Sócrates e Platão o chamavam “Eidos”, “a idéia”. Aristóteles: “Morfei”, “a forma”. Baruch Espinosa chamava-lhe “Naturas natures”, “a natureza da natureza”; Jesus o chamava “Meu Pai”, João Evangelista: “O Amor”. Outros: “Causa primária da Vida”. As criaturas dos primórdios humanos iniciaram cultos as forças ignotas do universo sem a necessidade de nomeá-lo. Este é o nosso Deus, o Deus Pai, o Deus energia, o Deus Espiritual. O Deus do sentimento e da compreensão de cada um; o nome, pouco importa!
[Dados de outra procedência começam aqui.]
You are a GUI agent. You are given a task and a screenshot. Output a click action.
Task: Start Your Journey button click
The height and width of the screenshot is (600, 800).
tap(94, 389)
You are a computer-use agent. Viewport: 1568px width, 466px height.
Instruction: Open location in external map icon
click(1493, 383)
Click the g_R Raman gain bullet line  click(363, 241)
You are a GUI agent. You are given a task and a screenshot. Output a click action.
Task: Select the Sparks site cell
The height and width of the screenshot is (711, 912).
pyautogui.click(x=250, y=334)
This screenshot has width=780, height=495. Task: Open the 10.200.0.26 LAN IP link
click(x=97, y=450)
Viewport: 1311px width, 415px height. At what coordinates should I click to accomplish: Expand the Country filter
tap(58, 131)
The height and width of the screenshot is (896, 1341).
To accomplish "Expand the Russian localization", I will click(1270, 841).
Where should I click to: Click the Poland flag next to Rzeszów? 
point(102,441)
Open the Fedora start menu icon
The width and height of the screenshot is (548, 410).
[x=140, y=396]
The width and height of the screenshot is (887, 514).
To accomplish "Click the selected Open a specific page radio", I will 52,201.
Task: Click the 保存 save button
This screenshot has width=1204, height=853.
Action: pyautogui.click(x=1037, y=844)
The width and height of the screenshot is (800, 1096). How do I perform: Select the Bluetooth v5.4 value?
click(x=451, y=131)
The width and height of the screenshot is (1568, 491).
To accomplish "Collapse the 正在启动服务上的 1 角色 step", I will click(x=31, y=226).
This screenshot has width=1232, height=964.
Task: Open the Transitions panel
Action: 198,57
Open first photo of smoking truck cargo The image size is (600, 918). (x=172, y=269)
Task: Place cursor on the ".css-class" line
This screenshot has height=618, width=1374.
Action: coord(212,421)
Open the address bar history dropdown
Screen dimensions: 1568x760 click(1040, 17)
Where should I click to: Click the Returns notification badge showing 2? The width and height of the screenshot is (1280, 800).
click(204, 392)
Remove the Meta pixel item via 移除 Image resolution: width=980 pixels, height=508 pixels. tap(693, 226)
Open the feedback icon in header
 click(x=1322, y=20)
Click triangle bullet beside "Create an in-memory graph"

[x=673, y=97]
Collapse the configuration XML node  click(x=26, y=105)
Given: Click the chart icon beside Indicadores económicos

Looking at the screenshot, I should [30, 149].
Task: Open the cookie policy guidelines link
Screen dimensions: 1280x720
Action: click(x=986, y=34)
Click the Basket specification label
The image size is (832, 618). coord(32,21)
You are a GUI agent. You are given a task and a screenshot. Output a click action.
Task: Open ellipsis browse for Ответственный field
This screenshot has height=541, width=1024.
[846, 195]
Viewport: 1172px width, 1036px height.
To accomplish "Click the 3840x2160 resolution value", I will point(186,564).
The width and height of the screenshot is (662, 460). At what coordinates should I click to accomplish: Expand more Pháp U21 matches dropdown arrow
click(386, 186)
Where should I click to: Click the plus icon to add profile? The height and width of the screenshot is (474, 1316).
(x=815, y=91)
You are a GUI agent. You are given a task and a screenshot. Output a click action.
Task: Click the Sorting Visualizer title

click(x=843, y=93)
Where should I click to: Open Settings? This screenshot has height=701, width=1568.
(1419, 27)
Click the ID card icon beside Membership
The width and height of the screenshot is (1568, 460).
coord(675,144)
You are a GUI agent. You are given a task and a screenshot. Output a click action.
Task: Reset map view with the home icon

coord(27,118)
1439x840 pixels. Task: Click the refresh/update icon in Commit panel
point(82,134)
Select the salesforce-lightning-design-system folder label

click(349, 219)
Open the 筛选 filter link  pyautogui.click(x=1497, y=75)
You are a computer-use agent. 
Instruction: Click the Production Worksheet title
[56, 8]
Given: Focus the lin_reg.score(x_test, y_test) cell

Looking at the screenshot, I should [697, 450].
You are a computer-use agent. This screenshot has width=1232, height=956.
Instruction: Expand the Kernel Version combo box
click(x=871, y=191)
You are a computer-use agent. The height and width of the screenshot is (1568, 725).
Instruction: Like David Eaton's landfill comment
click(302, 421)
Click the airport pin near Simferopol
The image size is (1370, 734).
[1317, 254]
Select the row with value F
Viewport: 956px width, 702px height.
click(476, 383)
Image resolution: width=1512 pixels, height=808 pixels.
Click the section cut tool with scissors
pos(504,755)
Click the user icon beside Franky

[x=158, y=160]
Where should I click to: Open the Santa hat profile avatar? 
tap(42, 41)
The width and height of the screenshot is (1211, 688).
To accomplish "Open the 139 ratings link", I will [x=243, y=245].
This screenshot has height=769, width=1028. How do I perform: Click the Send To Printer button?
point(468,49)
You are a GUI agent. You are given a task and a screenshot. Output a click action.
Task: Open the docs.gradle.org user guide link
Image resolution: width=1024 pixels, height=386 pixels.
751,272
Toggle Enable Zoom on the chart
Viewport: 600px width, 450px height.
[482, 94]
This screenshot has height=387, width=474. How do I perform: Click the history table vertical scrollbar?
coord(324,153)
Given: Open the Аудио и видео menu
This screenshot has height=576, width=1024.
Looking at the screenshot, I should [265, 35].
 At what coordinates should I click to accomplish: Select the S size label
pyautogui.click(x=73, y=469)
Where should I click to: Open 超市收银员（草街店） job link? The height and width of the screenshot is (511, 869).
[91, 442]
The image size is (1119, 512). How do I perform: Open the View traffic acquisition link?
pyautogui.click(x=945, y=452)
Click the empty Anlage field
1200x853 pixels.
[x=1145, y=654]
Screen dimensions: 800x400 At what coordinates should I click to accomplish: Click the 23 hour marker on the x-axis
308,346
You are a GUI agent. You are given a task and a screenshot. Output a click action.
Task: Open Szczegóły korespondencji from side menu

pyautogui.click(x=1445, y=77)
No alto das montanhas do mar morto, diante dos céus transparentes da Palestina, na comunidade essênia. “Vinde comigo”, dizia o Mestre ao discípulo. “Contemplai esses céus azuis bordados de astros que nos espiam com sua claridade luminífera, e eu vos conduzirei pelos labirintos da vida, para que possais encontrar a plenitude, coroando-vos com a coroa de Keether. Vinde pois comigo e atravessai este corredor estreito, em um caminho muito apertado, que ireis perambulando vagarosamente, sois candidato ao encontro com a consciência. E é necessário que atravesseis este caminho perigoso”. Assim eu o digo neste momento: Vinde meu irmão, estudai e torna-te verdadeiramente iniciado, ou de outra forma de pouco valerá sua iniciação em nossa augusta ordem.